**TASK TO COMPLETE:** Repeat the whole listing below with nothing added or dropped.

——

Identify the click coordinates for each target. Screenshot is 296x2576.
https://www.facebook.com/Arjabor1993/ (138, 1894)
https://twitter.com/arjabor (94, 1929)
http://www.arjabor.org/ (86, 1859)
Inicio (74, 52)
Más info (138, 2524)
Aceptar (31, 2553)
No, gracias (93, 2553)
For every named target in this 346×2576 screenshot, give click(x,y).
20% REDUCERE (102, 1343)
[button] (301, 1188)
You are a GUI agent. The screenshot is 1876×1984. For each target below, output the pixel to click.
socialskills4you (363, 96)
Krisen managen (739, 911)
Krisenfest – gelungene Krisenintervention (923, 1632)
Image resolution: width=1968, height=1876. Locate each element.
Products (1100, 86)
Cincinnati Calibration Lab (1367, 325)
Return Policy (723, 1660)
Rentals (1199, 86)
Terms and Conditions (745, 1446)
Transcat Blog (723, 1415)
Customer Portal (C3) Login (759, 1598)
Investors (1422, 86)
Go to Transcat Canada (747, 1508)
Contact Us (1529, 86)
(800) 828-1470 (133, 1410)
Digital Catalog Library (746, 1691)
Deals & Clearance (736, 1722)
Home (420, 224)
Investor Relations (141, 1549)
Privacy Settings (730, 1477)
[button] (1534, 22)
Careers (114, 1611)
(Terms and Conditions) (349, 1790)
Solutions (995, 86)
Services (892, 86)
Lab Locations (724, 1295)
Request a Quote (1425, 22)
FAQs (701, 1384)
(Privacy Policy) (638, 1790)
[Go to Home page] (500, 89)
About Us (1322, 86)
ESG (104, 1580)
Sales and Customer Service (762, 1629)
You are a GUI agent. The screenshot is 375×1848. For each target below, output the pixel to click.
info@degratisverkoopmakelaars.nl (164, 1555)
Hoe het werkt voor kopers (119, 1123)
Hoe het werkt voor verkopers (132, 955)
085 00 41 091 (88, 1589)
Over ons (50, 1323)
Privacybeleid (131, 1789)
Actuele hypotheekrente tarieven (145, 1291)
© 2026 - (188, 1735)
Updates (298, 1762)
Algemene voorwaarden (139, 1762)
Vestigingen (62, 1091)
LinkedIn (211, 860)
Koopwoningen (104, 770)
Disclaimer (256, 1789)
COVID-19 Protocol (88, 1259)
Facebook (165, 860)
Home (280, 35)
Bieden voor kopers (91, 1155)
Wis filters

——

**TASK ANSWER:**
Identify the click coordinates for each target. Screenshot is 296x2576.
https://www.facebook.com/Arjabor1993/ (138, 1894)
https://twitter.com/arjabor (94, 1929)
http://www.arjabor.org/ (86, 1859)
Inicio (74, 52)
Más info (138, 2524)
Aceptar (31, 2553)
No, gracias (93, 2553)
For every named target in this 346×2576 screenshot, give click(x,y).
20% REDUCERE (102, 1343)
[button] (301, 1188)
You are a GUI agent. The screenshot is 1876×1984. For each target below, output the pixel to click.
socialskills4you (363, 96)
Krisen managen (739, 911)
Krisenfest – gelungene Krisenintervention (923, 1632)
Image resolution: width=1968, height=1876. Locate each element.
Products (1100, 86)
Cincinnati Calibration Lab (1367, 325)
Return Policy (723, 1660)
Rentals (1199, 86)
Terms and Conditions (745, 1446)
Transcat Blog (723, 1415)
Customer Portal (C3) Login (759, 1598)
Investors (1422, 86)
Go to Transcat Canada (747, 1508)
Contact Us (1529, 86)
(800) 828-1470 (133, 1410)
Digital Catalog Library (746, 1691)
Deals & Clearance (736, 1722)
Home (420, 224)
Investor Relations (141, 1549)
Privacy Settings (730, 1477)
[button] (1534, 22)
Careers (114, 1611)
(Terms and Conditions) (349, 1790)
Solutions (995, 86)
Services (892, 86)
Lab Locations (724, 1295)
Request a Quote (1425, 22)
FAQs (701, 1384)
(Privacy Policy) (638, 1790)
[Go to Home page] (500, 89)
About Us (1322, 86)
ESG (104, 1580)
Sales and Customer Service (762, 1629)
You are a GUI agent. The screenshot is 375×1848. For each target below, output the pixel to click.
info@degratisverkoopmakelaars.nl (164, 1555)
Hoe het werkt voor kopers (119, 1123)
Hoe het werkt voor verkopers (132, 955)
085 00 41 091 (88, 1589)
Over ons (50, 1323)
Privacybeleid (131, 1789)
Actuele hypotheekrente tarieven (145, 1291)
© 2026 - (188, 1735)
Updates (298, 1762)
Algemene voorwaarden (139, 1762)
Vestigingen (62, 1091)
LinkedIn (211, 860)
Koopwoningen (104, 770)
Disclaimer (256, 1789)
COVID-19 Protocol (88, 1259)
Facebook (165, 860)
Home (280, 35)
Bieden voor kopers (91, 1155)
Wis filters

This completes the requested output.